> _TASK STATEMENT_
Reproduce, from the lines below, exactly the stretch that begins at the line containing "You are a computer-use agent. 1200x652" and ends at the line containing "You are a computer-use agent. Viewport: 964px", both included.

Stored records
▽

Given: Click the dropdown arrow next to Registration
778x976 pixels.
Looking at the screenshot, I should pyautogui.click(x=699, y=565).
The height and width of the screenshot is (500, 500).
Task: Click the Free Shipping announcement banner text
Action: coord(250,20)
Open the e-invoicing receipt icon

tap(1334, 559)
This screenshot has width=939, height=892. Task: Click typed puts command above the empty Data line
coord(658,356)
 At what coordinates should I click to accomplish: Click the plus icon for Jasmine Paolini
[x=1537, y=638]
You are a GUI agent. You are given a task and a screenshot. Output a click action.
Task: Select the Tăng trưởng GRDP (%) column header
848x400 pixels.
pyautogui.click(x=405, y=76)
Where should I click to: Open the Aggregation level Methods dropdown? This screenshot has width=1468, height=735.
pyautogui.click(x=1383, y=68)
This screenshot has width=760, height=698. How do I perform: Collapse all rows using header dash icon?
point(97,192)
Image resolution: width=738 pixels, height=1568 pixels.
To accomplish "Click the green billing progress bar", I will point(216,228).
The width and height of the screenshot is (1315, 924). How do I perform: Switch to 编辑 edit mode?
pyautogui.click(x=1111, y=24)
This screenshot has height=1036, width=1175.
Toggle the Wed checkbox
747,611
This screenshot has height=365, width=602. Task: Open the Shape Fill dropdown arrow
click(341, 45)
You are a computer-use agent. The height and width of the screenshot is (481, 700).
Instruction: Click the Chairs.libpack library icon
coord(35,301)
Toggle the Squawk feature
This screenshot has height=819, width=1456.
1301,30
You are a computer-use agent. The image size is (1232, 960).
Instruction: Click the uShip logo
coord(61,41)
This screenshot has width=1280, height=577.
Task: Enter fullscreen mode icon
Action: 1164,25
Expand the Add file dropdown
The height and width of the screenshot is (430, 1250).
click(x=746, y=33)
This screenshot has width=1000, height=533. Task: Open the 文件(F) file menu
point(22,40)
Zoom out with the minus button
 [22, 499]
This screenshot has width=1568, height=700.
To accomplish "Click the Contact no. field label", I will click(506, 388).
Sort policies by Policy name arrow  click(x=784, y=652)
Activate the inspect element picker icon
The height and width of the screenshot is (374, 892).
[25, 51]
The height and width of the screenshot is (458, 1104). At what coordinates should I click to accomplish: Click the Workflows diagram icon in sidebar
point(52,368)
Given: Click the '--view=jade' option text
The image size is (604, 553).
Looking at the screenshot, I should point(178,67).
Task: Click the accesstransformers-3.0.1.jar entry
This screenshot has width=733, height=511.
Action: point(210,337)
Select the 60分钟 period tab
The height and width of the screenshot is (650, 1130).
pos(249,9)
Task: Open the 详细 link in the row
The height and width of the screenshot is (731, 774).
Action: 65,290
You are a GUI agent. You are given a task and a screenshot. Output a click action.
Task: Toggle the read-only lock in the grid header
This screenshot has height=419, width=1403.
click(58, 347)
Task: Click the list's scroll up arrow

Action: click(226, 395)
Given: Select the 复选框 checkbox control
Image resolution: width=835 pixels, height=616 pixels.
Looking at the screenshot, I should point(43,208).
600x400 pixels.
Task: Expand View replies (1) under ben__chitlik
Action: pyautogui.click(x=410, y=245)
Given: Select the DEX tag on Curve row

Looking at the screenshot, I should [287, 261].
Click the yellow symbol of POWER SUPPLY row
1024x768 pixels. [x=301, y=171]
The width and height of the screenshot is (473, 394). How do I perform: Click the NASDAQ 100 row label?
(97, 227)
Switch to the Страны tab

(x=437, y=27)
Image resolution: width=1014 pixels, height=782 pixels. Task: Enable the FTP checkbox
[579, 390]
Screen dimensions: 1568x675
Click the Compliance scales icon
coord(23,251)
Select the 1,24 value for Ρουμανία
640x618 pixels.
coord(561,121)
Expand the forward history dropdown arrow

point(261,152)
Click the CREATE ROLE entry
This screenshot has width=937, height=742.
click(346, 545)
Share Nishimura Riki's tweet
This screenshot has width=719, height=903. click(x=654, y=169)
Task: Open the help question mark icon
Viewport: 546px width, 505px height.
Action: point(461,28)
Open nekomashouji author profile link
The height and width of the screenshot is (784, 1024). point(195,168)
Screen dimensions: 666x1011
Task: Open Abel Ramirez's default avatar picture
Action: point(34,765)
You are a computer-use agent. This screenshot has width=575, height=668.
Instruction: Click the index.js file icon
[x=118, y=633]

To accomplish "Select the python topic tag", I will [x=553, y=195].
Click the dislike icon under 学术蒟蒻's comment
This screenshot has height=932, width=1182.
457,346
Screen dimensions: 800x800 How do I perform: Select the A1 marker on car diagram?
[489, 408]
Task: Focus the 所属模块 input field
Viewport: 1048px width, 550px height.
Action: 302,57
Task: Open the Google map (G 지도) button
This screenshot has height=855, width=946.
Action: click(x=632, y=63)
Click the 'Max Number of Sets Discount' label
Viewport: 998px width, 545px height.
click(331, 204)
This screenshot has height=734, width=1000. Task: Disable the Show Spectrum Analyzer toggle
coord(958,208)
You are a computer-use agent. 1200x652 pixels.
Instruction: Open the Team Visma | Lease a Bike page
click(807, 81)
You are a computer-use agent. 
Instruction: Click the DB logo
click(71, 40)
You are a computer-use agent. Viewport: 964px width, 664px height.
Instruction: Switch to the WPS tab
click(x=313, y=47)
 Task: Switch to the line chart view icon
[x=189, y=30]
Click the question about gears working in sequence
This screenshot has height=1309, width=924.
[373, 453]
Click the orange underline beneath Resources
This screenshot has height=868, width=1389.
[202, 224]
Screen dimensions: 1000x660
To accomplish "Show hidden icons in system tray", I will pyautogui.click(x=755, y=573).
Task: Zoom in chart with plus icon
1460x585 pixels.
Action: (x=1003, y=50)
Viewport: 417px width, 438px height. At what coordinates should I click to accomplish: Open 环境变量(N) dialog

△

> _WORKED SOLUTION_
You are a computer-use agent. 1200x652 pixels.
Instruction: Open the Team Visma | Lease a Bike page
click(807, 81)
You are a computer-use agent. 
Instruction: Click the DB logo
click(71, 40)
You are a computer-use agent. Viewport: 964px width, 664px height.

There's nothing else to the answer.